**Try it**. Exactly as they appear, reproduce the lines from the one holding "The height and width of the screenshot is (521, 1035)." through the last line of the material below.

**Dataset extract**.
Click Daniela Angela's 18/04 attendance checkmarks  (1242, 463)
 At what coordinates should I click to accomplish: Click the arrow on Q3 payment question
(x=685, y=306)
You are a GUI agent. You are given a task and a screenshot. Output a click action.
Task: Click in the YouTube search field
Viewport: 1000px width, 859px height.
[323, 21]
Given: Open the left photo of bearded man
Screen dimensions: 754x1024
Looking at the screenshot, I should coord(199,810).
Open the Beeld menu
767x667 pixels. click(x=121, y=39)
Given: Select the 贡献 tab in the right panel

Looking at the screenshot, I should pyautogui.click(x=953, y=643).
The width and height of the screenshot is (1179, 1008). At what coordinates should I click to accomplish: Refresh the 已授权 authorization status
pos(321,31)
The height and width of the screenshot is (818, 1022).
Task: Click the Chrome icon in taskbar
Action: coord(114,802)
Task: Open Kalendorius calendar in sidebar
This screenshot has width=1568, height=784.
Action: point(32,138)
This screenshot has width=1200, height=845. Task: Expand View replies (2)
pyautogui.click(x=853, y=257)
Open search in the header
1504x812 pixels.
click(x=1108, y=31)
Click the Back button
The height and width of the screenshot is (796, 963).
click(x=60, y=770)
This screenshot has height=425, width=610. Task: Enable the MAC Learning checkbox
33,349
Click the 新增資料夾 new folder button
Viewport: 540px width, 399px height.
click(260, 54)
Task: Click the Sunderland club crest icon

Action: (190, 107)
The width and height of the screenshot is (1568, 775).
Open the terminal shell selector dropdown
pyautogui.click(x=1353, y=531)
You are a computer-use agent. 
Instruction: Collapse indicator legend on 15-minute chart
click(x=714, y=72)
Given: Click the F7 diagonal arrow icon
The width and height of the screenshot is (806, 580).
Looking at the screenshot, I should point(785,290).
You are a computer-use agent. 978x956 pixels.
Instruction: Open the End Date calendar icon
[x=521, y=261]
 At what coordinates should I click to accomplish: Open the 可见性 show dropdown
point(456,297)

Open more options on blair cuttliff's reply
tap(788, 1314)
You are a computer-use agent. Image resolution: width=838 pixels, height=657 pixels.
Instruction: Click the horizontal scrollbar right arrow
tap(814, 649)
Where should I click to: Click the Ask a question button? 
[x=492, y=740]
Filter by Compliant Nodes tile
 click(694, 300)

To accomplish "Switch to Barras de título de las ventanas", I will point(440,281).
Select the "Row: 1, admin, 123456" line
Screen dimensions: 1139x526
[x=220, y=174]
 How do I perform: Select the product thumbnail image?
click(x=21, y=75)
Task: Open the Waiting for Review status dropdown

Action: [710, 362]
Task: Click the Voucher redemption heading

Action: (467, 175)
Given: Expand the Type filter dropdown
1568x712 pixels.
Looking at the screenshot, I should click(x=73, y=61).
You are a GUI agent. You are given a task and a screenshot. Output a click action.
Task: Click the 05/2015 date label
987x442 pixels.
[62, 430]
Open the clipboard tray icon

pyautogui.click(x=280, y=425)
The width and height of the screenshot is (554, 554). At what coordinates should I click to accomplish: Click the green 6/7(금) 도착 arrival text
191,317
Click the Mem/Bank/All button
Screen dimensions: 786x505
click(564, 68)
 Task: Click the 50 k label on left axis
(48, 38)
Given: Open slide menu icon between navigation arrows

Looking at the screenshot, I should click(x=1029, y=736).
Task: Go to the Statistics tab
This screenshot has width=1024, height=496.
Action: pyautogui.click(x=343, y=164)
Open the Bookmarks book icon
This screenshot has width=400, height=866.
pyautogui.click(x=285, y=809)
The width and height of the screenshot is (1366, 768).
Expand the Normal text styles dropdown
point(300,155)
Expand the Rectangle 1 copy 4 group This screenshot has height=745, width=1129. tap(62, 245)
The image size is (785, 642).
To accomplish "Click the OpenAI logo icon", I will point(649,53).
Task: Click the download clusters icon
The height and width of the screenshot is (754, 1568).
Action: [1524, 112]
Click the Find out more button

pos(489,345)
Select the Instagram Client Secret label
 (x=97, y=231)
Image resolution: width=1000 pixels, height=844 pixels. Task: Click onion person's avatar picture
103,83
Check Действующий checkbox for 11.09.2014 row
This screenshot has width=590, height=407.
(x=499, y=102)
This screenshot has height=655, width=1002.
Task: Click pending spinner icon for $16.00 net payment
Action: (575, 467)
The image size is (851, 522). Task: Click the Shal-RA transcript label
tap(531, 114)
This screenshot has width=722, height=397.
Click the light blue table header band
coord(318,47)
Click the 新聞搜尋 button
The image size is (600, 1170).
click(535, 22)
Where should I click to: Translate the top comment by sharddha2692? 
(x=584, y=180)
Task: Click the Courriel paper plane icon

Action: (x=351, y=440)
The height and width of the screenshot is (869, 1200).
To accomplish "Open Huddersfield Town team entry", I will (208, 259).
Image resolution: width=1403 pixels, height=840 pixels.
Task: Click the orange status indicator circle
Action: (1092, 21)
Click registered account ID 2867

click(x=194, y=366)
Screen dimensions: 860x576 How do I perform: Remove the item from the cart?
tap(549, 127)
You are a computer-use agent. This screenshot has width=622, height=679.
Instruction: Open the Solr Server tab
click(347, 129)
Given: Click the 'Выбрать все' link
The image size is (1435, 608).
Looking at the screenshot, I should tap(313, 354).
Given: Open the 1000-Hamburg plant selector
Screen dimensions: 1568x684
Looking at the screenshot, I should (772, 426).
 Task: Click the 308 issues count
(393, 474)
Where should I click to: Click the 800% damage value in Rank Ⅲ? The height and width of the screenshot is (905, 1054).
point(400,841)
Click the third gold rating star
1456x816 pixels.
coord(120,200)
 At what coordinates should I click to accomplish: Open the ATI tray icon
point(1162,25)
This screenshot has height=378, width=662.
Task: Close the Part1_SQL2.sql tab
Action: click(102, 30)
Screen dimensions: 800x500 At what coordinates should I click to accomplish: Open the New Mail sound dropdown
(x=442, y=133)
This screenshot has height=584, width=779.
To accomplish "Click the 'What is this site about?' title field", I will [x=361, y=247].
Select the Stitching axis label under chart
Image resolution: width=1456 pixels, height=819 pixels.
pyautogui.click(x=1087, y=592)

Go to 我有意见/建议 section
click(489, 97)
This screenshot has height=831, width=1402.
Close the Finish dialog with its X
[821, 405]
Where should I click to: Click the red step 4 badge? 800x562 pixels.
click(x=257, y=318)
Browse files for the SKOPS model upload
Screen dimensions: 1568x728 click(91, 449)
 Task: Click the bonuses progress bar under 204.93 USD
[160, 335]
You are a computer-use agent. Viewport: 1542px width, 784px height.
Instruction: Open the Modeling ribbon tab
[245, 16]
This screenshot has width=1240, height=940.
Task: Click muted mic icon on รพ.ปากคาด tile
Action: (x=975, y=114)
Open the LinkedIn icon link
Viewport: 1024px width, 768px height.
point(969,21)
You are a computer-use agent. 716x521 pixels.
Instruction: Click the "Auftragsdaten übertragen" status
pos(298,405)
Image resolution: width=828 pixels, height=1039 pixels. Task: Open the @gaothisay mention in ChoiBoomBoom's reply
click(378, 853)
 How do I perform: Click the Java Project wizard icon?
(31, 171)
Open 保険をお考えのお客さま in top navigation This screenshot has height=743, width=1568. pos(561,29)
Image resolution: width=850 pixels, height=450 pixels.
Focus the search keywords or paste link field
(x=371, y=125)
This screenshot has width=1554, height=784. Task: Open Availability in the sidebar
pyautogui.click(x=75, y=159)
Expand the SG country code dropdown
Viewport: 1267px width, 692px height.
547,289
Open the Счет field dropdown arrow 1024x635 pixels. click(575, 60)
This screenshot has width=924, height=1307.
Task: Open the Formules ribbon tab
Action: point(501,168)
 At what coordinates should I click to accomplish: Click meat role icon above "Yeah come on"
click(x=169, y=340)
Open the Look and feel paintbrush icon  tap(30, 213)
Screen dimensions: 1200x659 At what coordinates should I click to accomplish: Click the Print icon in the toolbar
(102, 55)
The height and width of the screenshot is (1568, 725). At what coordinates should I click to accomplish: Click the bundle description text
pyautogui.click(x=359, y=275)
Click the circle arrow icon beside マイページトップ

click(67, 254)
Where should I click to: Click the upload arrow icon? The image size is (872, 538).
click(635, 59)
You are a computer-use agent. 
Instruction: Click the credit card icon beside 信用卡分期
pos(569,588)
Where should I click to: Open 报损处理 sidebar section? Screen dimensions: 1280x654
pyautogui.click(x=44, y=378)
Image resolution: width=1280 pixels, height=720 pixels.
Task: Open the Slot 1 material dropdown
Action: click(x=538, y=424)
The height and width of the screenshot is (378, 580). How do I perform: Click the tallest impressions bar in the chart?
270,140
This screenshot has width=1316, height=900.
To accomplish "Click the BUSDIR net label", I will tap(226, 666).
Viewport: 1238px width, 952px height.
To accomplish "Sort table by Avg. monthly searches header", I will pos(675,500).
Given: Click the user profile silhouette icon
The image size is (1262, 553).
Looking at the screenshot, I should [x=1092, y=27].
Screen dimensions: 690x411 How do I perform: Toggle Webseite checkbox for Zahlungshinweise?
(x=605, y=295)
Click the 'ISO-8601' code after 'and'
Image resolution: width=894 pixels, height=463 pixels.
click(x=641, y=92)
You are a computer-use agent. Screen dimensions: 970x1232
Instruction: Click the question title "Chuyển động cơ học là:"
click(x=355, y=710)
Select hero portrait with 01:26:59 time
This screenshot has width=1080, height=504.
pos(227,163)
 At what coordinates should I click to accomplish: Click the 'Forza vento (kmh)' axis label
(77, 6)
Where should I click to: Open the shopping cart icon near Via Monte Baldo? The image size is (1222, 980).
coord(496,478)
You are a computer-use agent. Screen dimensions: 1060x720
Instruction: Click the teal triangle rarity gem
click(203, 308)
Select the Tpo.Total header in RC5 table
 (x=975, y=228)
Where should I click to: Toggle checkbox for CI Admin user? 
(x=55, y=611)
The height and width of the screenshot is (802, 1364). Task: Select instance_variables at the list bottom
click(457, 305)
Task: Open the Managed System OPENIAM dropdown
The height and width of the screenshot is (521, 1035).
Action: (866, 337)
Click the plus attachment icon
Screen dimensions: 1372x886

**Response for this exercise**.
The height and width of the screenshot is (521, 1035).
Action: (866, 337)
Click the plus attachment icon
Screen dimensions: 1372x886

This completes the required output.